26 Maret 20:31 | Dilihat : 458
Ratusan Peserta Antusias Ikuti Pelatihan Jurnalistik bersama BKsPPI Sumbar Pelatihan Jurnalistik "One Masjid One Journalist" di aula Zainuddin Labay Perguruan Diniyyah Puteri Padang Panjang

Padang (SI Online) - Era perang informasi saat ini menjadi bagian penting untuk disikapi dengan cekatan. Hal tersebut menjadi salah satu alasan diadakannya pelatihan jurnalistik “one masjid one journalist”. Kegiatan yang digelar di aula Zainuddin Labay Perguruan Diniyyah Puteri Padang Panjang ini diselenggarakan oleh Badan Kerjasama Pondok Pesantren Indonesia (BKsPPI) Sumatera Barat, Ahad (26/3/2017).

Lebih dari 100 peserta yang mengikuti kegiatan tersebut merupakan perwakilan dari beberapa lembaga pendidikan di Sumatra Barat. Acara dibuka langsung oleh Bapak Fauzi Fauzan, LC, S.Fils selaku ketua I BKsPPI Sumatra Barat.

Pemateri pertama, Iyus Khaerunnas selaku Ketua GNPF-MUI Bogor Raya menjelaskan, tujuan acara ini untuk memunculkan para jurnalis yang akan menyuarakan dakwah Islamiyah. Terutama jurnalis yang aktif di masjid untuk menyebarkan ilmu-ilmu agama dari para ulama.

Sementara itu, pemateri kedua Syaiful Falah dari redaksi Suara Islam memberikan tips kepada peserta bagaimana cara membuat straightnews atau berita langsung yang sesuai fakta kebenarannya. Ia berharap masyarakat yang memiliki kemampuan jurnalis dan bisa berkontribusi dakwah lewat media Islam.

“Menulis dapat menjadi sarana dakwah yang akan sangat berpengaruh, terutama di era saat ini. Kebenaran bisa dianggap sesuatu yang salah dengan permainan informasi, dan begitu juga sebaliknya.
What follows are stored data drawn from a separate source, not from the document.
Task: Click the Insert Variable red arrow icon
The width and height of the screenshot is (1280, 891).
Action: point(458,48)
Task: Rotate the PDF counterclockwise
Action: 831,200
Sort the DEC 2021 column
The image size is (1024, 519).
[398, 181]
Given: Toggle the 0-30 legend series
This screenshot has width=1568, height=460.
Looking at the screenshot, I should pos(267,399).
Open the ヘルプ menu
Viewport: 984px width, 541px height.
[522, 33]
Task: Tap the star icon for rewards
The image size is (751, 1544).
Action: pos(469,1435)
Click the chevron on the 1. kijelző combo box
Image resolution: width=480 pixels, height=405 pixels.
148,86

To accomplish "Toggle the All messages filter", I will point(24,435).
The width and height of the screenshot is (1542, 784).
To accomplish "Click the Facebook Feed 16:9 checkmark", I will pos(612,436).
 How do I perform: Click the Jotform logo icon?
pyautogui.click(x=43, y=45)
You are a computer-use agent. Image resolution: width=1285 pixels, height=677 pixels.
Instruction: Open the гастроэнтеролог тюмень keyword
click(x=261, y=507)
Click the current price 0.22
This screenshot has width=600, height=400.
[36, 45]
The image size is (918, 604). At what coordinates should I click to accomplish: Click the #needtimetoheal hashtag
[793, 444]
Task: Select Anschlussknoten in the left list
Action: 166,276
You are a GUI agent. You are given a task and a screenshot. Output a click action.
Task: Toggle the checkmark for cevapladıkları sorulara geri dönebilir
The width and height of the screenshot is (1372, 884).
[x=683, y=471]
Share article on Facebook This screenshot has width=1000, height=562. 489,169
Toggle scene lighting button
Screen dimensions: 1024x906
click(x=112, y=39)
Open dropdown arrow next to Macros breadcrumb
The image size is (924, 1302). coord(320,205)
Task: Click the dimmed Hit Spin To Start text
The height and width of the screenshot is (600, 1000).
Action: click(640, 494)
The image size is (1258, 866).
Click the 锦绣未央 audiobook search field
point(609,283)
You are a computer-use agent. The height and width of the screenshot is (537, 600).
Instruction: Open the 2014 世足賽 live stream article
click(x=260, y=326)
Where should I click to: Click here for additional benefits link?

Karena itulah jurnalis muslim harus bergerak terus untuk menyampaikan kebenaran,” ungkapnya.

Para peserta terlihat antusias mengikuti pelatihan tersebut. Salah satu peserta Ayu Andira Pasaribu, mahasiswi STIT Diniyyah Puteri mengaku jadi lebih bersemangat dalam berdakwah

“Acara ini menggerakkan jiwa kita untuk ikut serta berdakwah membela agama Allah ditengah kondisi umat saat ini. Sehingga media sosial yang kita miliki bisa bermanfaat bagi kemaslahatan umat, serta mampu melawan kezaliman yang ingin menghancurkan umat Islam,” ujar Ayu.